ヤス×エルゴラ古屋SP対談・第3回
◆チームはフィンケから学ばなければならない
RP:今回の補強についてはどう思いますか?
ヤス:柏木は非常に良い補強だと思います。自分のサッカーにあった選手を連れてきたという印象です。柏木は頭を使ってサッカーができる選手。パスも出せるし、走りもいい。自分が何を期待されているかちゃんと分かっている。
古屋:キャンプでもフィンケは柏木を"ファースト・プライオリティ"だとはっきりと明言しました。つまりことしは柏木を軸で考えていると。ここまでの練習試合でもすでに、柏木効果がでています。去年と違ってゴール前での縦パスが増えた。それでも柏木は満足していないようで、ボランチに対して横パスが多すぎるから縦パスを増やすようにと要求している。柏木は縦パスを出せるし、受けることもできる。
RP:ポンテとの共存はどうか、または柏木、原口、エスクデロを並べるのではないかという話もあります。
ヤス:選手は"○○と○○の共存"なんて全然気にしない。メディアだけが勝手に言っていると思っている。選手同士でコミュニケーションをとってチームを作れば共存はできるもの。
RP:今回、サヌとスピラノビッチの2人の外国人をレンタルで獲得した理由はどこにあるのでしょうか?
古屋:それは経済面の理由がひとつでしょう。今の浦和は人件費にお金がかかりすぎているので、その割合を減らしたかったのだと思います。浦和には高年俸で複数年契約を結んでいる選手が何人かいますから、経営状況的にバランスが悪い。そこで、まずは人件費を抑えてチームの経営状況のバランスを保とうとして、お金のかかる完全移籍ではなくレンタルで獲得したのだと思います。選手の強化費を下げて、施設などのインフラに投資したい意向があるようです。

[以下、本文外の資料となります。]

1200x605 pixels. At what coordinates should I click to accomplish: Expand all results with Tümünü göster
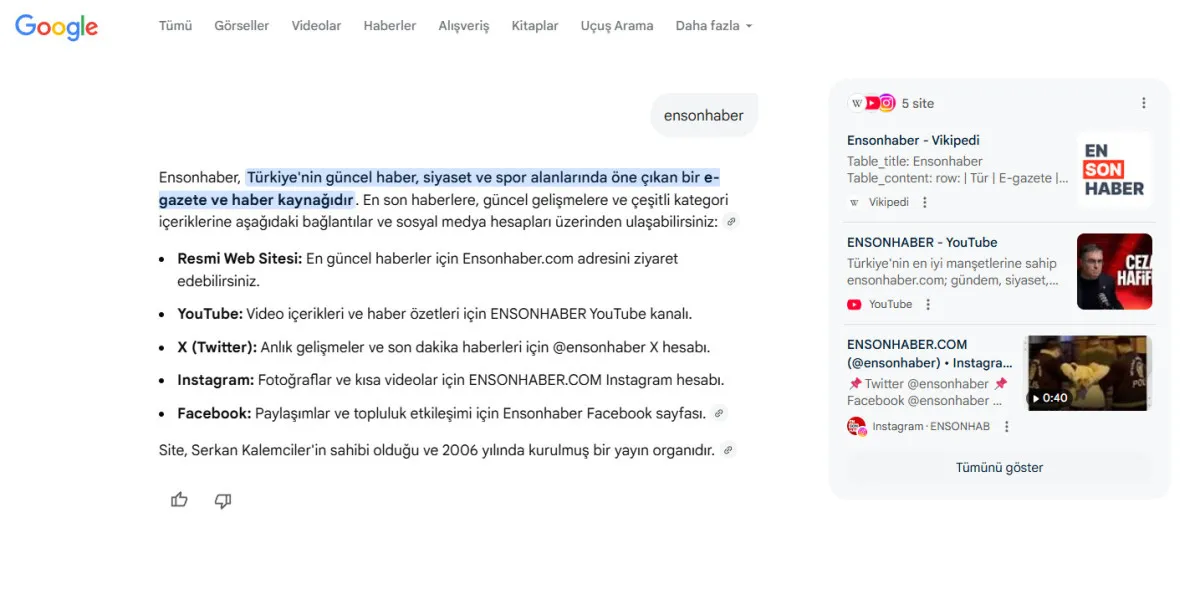pos(999,467)
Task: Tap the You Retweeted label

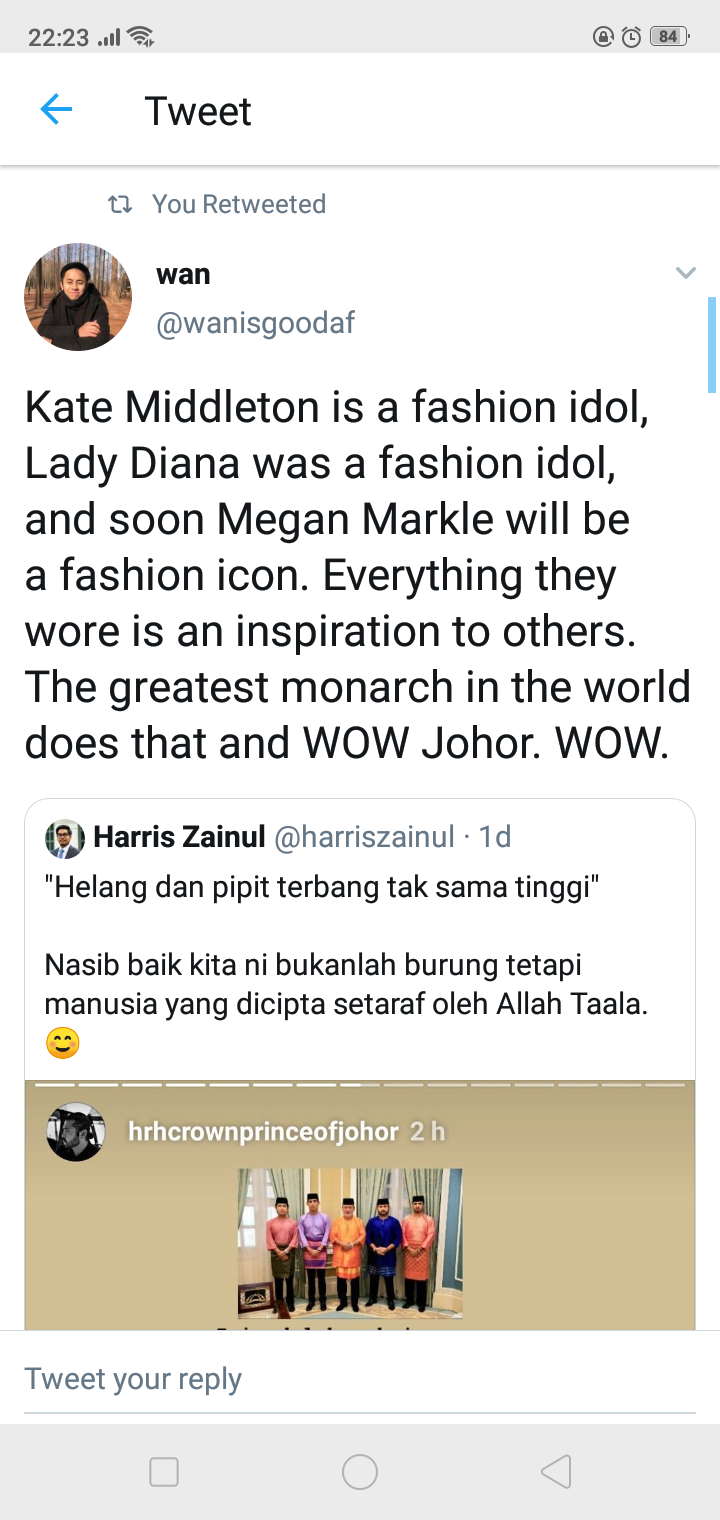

ヤス:支出の面で、そこまで細かいことを考えられる監督はなかなかいないですよ。こういうときはチームがどういう姿勢でフィンケの意見を受け取るかが大事。フィンケに言われることを「出過ぎたことをするな」「俺たちの仕事に文句があるのか」と思ってしまったらもったいない。これを良い機会だと思ってフィンケから学ばなければならない。でなければ、いつかフィンケがいなくなったときに、大変なことになる。